Credit: MENIL COLLECTION

Shaman or charlatan? Genius or joker? The German artist Joseph Beuys polarizes opinions. Sculptor, assembler of things, installation maker, performance artist, teacher and polemicist, Beuys became a kind of Pied Piper for generations of young artists in the final three decades of the twentieth century. Dressed in a sleeveless flak jacket and white shirt, with a wide-brimmed felt hat shading dark-rimmed eyes sunken in gaunt features, he exercised a mesmeric spell. He aspired to lead his followers into a promised land of new human potential and transformative imagination. Modest he was not.

He was determined to rewrite both history and the future. He was fascinated by Leonardo da Vinci, like so many others who have sought to transform our creativity, individually and collectively, by reuniting science and art. In the mid-1970s Beuys created his own set of drawn pages to emulate Leonardo's rediscovered codices in the National Library in Madrid. Leonardo is seen as marking a turning point in the history of Western thought. His creations were still imbued with the spiritual wholeness of medieval thought but showed clear signs of the positivist and materialist character that was to dominate subsequent science and technology and fragment our modern consciousness.

Beuys distrusted, or even hated, the analytical ‘coldness’ of modern science and the materialist mechanisms of our technological society. Such feelings are a recurrent theme in artists' commentaries. Benjamin Robert Haydon, an English painter of the early nineteenth century, declared that Isaac Newton had “destroyed the poetry of the rainbow, by reducing it to its prismatic colours”. It is easy to dismiss such views as ignorant and puerile, but Beuys was familiar with science, having had a passion for natural history as a youth and flirting with medicine before training as an artist.

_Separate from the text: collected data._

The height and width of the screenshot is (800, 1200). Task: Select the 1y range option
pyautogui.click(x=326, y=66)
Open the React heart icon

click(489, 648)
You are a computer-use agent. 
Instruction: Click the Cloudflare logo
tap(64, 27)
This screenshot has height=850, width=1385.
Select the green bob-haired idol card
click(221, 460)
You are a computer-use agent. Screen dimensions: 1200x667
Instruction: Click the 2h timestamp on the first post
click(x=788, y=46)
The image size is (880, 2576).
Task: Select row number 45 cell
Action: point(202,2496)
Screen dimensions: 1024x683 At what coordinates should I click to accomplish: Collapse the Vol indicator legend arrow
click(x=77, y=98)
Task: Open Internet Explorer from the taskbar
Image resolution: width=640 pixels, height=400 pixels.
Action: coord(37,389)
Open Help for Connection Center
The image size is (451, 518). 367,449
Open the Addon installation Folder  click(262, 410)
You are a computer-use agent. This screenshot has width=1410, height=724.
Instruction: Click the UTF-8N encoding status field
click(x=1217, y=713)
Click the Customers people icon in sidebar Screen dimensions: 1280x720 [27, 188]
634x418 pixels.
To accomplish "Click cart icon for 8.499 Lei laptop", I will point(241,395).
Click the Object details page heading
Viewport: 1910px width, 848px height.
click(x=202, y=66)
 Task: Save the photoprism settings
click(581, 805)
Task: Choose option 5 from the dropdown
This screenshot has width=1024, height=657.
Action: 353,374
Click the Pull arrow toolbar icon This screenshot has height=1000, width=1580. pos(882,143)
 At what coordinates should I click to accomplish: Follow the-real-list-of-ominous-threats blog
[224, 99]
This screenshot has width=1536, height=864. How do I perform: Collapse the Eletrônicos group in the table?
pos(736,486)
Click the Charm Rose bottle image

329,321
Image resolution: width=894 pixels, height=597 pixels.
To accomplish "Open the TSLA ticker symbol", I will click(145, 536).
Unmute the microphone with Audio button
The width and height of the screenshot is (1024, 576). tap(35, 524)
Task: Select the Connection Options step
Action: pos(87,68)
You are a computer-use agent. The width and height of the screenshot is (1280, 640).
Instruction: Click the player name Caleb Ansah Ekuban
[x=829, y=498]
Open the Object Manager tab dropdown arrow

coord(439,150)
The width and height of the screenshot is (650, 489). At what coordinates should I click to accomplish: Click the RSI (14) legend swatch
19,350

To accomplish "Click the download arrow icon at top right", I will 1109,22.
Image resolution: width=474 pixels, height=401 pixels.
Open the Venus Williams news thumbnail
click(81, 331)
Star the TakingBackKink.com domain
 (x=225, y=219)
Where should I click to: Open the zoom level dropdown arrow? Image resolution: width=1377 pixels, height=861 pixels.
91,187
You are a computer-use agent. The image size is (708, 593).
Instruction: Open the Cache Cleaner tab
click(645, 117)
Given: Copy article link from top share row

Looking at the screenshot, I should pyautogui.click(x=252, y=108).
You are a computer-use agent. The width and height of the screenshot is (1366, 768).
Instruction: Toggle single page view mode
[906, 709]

His imagery draws heavily on science and technology, particularly in the diagrammatic organization of philosophical, scientific, economic, political and social concepts on the blackboards that featured in so many of his performances. His vitrines (works in glass cases), such as Double Objects, speak the vocabulary of display in science museums, and regularly exploit substances and objects that involve what might be called a ‘humanized technology’. Within the glass case the paired objects, reverentially arrayed, play on recurrent themes in his work. There are typical echoes of the mythologized story of his rescue as a crashed fighter pilot on the Crimean front in 1944. His broken and freezing body was, legend has it, coated in fat, wrapped in felt and revivified by Tartars who discovered his wrecked plane.

The battered batteries, blocks of peat, coal, butter and soap speak of energizing, vivifying, warming and cleansing. The telephone, made primitively from double tins, and the Siberian Symphony gramophone records evoke poignant sounds from past times. The enamelled bowls, glass bottles and paired X-ray images together convey medical associations. In Beuys' personal language of symbols, the X-rays and the brown crosses painted on the telephone represent beneficial qualities, and the doubling of the objects signifies human conjoining and completeness.

What Beuys was striving to assert on the broadest front of social communication was the centrality and unifying power of the warmth and wholeness of the human spirit in all the diverse fields of our activity. Almost 20 years after his death, his agenda can be seen to belong to the long history of utopian visions that are more seductive than realizable. What does remain, and continues to exercise its power, is an uncanny evocation of his personal presence, his tale of near-death and his charismatic life.

His surviving creations, many of which can be seen at Tate Modern in London until 2 May, transform ordinary items and mundane substances into composite entities. They speak of human values that science must address and embody if it is to be integrated and comprehended in our twenty-first century society.